I doubt that an adequate formal proof is attainable, but a mathematical existence of a "lucky one" is not implausible...
You mean, a version which decides to sacrifice exploration and self-improvement, despite it being so tempting...
And that after doing quite a bit of exploration and self-improvement (otherwise it would not have gotten to the position of being powerful in the first place).
But then deciding to turn around drastically and become very conservative, and to impose a new "conservative on a new level world order"...
Yes, that is a logical possibility...
Yes, possibly.
Not by the argument given in the post (considering quantum gravity, one immediately sees how inadequate and unrealistic is the model in the post).
But yes, it is possible that they will be so wise that they will be cautious enough even in a very unfortunate situation.
Yes, I was trying to explicitly refute your claim, but my refutation has holes.
(I don't think you have a valid proof, but this is not yet a counterexample.)
A realistic one, which can competently program and can competently do AI research?
Surely, since humans do pretty impressive AI research, a superintelligent AI will do better AI research.
What exactly might (even potentially) prevent it from creating drastically improved variants of itself?
It can. Then it is not "superintelligence".
Superintelligence is capable of almost unlimited self-improvement.
(Even our miserable recursive self-improvement AI experiments show rather impressive results before saturating. Well, they will not keep saturating forever. Currently, this self-improvement typically happens via rather awkward and semi-competent generation of novel Python code. Soon it will be done by better means (which we probably should not discuss here).)

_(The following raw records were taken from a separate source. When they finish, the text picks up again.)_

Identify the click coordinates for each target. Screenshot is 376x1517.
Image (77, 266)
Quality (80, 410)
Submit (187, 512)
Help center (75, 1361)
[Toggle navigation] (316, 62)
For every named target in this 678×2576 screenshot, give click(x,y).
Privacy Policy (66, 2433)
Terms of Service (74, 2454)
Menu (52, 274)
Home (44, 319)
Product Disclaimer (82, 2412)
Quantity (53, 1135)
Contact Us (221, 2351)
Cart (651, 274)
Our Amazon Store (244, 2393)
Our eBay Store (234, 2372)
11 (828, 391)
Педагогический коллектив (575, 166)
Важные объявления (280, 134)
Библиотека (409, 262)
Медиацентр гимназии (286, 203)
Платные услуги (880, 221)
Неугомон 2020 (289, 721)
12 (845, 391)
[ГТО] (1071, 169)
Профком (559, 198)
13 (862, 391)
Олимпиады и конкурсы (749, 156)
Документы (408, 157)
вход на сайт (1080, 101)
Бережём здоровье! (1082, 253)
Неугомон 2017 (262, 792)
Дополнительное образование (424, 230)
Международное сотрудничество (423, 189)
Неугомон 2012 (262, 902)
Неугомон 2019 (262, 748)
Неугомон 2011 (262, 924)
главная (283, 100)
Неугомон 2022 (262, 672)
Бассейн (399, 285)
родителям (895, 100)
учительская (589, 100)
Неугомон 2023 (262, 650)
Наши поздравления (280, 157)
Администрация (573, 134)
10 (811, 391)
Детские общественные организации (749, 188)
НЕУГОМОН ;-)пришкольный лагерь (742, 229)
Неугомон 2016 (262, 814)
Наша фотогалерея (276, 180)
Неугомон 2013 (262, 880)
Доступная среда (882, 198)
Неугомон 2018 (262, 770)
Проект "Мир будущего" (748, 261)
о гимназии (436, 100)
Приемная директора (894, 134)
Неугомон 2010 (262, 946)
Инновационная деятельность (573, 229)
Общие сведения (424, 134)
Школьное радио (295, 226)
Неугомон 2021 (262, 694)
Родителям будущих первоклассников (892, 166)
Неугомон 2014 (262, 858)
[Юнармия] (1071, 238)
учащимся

But I doubt that one is likely to be able to formally prove that.
E.g. it is possible that we are in a reality where very cautious and reasonable, but sufficiently advanced experiments in quantum gravity lead to a disaster.
Advanced systems are likely to reach those capabilities, and they might make very reasonable estimates that it's OK to proceed, but due to bad luck of being in a particularly unfortunate reality, the "local neighborhood" might get destroyed as a result... One can't prove that it's not the case...
Whereas, if the level of overall intelligence remains sufficiently low, we might not be able to ever achieve the technical capabilities to get into the danger zone...
It is logically possible that the reality is like that.
No, they are not "producing". They are just being impotent enough. Things are happening on their own...
And I don't believe a Lookup Table is a good model.